I used 8 images from two different treatment groups and the test was another 4 images from a third treatment group. I used what I had which were 1860 x 1396 pixel size images despite the suggestion that smaller images might be a sufficient. There are roughly 1000 cells in each image. If you want to combine training sets then yes, you will have to slog thru and make sure everything is compatible. Why do you need a model that can do everything?

Hi @TMM-98,
the authors of stardist provide a curated DSB dataset for their example notebooks, which fits the needed structure and should run out of the box. See example notebook here
or directly assets of initial release here.

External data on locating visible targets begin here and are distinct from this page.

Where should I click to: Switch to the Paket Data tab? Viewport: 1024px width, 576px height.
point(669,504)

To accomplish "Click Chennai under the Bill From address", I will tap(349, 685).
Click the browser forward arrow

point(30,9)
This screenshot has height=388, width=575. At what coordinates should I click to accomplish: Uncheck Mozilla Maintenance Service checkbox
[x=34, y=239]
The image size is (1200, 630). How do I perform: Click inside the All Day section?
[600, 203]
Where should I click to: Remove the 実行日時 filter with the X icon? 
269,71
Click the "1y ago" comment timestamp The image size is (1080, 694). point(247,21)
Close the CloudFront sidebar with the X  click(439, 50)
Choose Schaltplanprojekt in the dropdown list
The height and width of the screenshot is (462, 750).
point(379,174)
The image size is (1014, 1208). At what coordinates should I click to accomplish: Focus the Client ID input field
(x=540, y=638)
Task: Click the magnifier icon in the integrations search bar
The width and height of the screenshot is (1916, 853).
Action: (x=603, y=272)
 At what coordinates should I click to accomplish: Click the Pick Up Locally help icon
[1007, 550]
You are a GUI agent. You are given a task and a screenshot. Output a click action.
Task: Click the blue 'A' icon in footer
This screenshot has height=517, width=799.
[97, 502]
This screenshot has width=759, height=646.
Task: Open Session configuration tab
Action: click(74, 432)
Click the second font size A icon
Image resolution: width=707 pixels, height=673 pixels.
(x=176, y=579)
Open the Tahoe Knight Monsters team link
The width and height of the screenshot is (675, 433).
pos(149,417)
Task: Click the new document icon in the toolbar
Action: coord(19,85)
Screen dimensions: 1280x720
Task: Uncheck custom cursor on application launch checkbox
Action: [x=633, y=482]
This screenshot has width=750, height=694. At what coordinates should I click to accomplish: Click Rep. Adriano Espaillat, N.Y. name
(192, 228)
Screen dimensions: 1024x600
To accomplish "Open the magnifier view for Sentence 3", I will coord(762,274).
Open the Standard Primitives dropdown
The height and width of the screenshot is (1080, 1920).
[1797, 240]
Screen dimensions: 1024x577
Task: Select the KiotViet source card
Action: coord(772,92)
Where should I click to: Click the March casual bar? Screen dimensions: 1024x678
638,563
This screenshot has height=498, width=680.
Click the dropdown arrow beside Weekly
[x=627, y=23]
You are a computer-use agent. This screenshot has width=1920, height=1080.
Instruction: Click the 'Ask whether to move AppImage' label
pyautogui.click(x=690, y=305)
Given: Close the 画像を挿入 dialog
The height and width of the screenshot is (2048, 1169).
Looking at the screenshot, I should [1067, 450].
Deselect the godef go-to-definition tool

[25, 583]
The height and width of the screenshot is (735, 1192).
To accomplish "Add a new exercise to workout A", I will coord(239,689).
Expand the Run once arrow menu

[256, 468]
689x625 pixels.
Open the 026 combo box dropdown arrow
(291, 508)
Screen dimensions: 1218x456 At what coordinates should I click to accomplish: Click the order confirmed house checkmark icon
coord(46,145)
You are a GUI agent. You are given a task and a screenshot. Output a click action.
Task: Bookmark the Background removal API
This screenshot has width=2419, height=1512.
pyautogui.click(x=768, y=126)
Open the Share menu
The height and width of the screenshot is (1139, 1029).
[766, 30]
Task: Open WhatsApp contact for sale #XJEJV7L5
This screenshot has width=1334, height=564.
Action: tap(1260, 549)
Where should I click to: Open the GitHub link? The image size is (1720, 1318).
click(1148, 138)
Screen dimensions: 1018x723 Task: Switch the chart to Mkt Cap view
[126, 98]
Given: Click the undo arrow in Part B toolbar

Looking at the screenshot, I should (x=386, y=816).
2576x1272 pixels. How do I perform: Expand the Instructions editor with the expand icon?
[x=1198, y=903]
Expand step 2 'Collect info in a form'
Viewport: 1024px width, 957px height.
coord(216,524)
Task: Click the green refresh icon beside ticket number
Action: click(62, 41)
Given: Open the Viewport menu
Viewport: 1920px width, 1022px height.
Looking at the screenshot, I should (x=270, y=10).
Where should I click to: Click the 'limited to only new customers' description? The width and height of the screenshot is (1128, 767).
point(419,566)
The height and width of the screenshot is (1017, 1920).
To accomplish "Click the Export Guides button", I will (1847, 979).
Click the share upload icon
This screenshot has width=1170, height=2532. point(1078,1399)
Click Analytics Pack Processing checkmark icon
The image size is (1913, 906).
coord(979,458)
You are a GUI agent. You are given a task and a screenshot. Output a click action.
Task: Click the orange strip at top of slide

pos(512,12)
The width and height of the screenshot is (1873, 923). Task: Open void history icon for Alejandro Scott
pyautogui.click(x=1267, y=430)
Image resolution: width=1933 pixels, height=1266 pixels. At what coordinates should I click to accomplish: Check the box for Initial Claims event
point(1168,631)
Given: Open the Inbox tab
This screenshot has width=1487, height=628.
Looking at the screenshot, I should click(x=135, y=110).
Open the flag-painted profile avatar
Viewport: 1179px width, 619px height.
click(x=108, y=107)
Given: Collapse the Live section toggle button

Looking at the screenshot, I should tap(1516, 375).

that is exactly what I was searching for! I wasn’t able to access the files from the notebook before, but the initial release is working fine - thanks!!

@johnmc - you are right in principle, I don’t need my model to be able to deal with everything. But I wan’t to make sure that the basic nuclei detection is bulletproof and therefore want to train my model with as many “normal” cases as possible, since my main problem was that the standard model refuses to recognise my DAB+ brownish nuclei. So I take the DSB data as a basis and add about 50 images containing DAB+ cells. Thanks for your help!